Scroll Storytelling
A narrative design technique where content, animations, and transitions unfold in sequence as the user scrolls — turning a page into a guided story.
Plain English
Scroll storytelling treats the vertical scroll axis as a timeline for a narrative. Instead of presenting all content at once, the page parcels information out beat by beat: a headline fades in, then a supporting visual slides up, then a statistic counts up as the user continues scrolling. The technique is defined by two structural patterns — scroll-triggered reveals (elements animate in as they enter the viewport) and pinned scroll sequences (the page "pauses" while animation plays out over a long scroll distance, then unpins and continues). Apple's product pages are the canonical reference: a MacBook lid opens as you scroll, the chip diagram animates in stages, and key specs appear one at a time. The effect creates focus — each scroll beat controls what the reader sees, preventing cognitive overload by rationing information.
Technical
Implementation requires either GSAP ScrollTrigger (most capable: pin: true, scrub: 1, start: "top top") or CSS Scroll-Driven Animations for simpler reveals. A pinned section works by setting position: sticky on a container with a tall scroll-height wrapper (height: 500vh for a 5-beat sequence). ScrollTrigger's scrub ties animation progress directly to scroll progress (scrub: 1 = 1s lag). For pure CSS: animation-timeline: view() on each element with staggered animation-range values. IntersectionObserver is the lightweight JS fallback. Key consideration: pinned scroll is jarring on mobile where momentum scrolling conflicts with the pin — use a non-pinned, stagger-reveal approach on small screens via matchMedia.
Live Demo
Scroll Storytelling
In a real page, each chapter would reveal on scroll. Click below to advance through the narrative.
Users are lost.
Without clear structure, visitors scan pages randomly, miss key information, and leave frustrated.

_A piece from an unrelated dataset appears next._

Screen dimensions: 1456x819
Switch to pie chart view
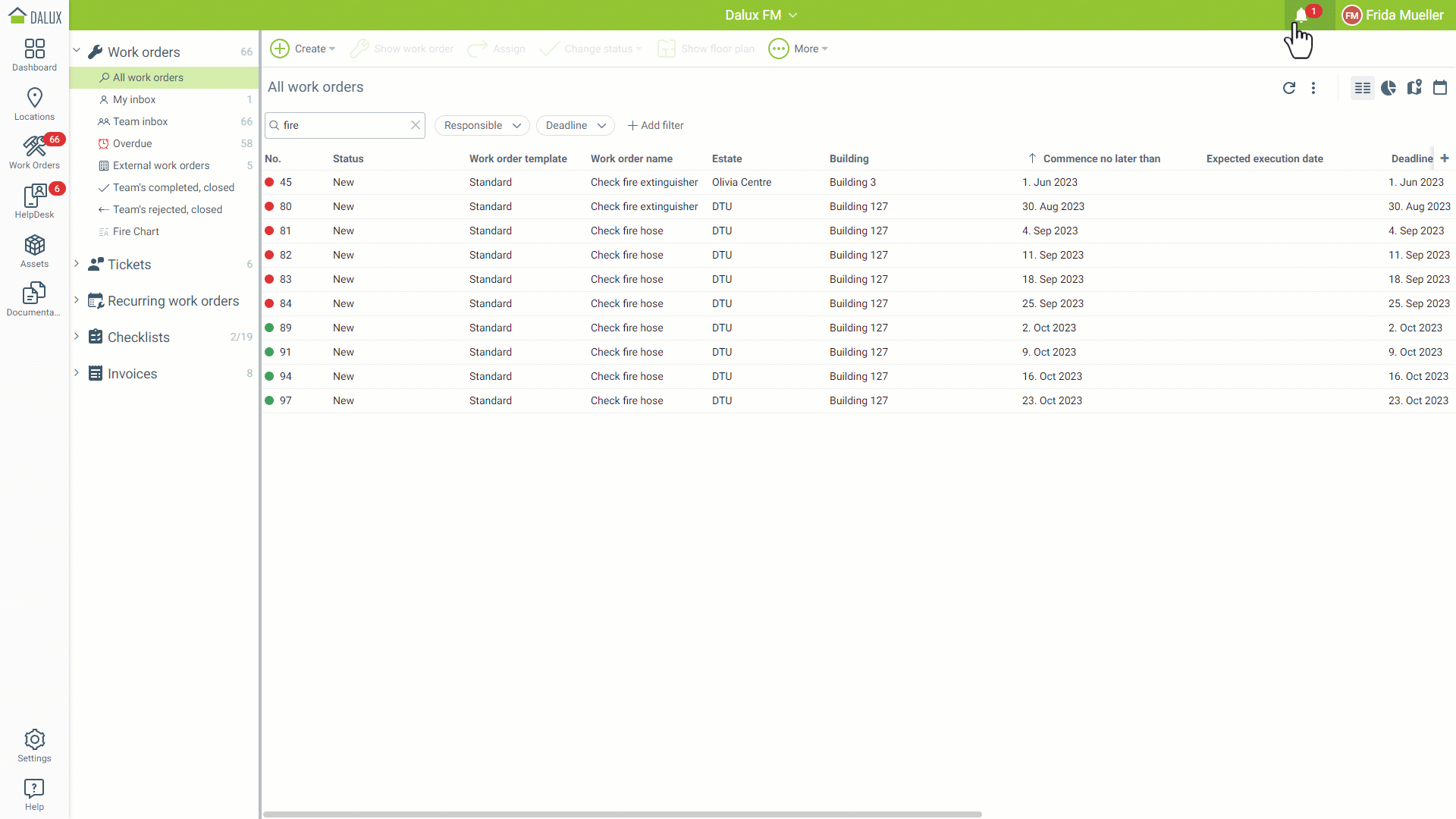(1389, 88)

The homepage has no narrative — just a wall of content.
Chapter 1 — The Problem
Each scroll reveal should answer a question the user is just starting to form.
Usage
✓ Good usage
A product landing page that pins a phone mockup in the center while the user scrolls through four feature highlights — each scroll beat replaces the screen content and animates a descriptive label in from the side.
✗ Bad usage
A blog post that gates every paragraph behind a scroll trigger — forcing users to scroll continuously just to read text is a usability antipattern that breaks page search (Ctrl+F) and reading flow.
Recommended values
- Pinned sequence wrapper height: 200–500vh depending on beat count
- GSAP scrub value: 0.5–2 (lower = snappier response to scroll)
- Reveal threshold: IntersectionObserver rootMargin "-10% 0px"
- Beat spacing: one major reveal per ~200–300px of scroll distance
- Mobile fallback: standard stagger-reveal, no pins
- Content density: 1 key idea per scroll beat maximum
Common mistakes
- Pinning on mobile — iOS momentum scrolling fights scroll-jacking, making pinned sequences feel broken and impossible to navigate predictably.
- No skip or non-animated path — users who have visited before or who need the content quickly must sit through the entire animation sequence with no way to jump ahead.
- Animating text content that changes mid-pin — text that morphs or is partially visible during scroll intermediate states creates illegible states that WCAG's animated content guidelines flag as problematic.
AI Prompt Example
Copy this into Claude, Cursor, Bolt, or v0.
Build a scroll storytelling section for the product page using GSAP ScrollTrigger. Create a 400vh tall wrapper div containing a sticky inner container. Pin the sticky container to the viewport. Animate three feature panels in sequence using scrub: 1 — each panel fades in over a 100vh scroll window then fades out before the next. Use matchMedia("(max-width: 768px)") to disable the pin on mobile and fall back to simple IntersectionObserver-triggered fade-ins instead.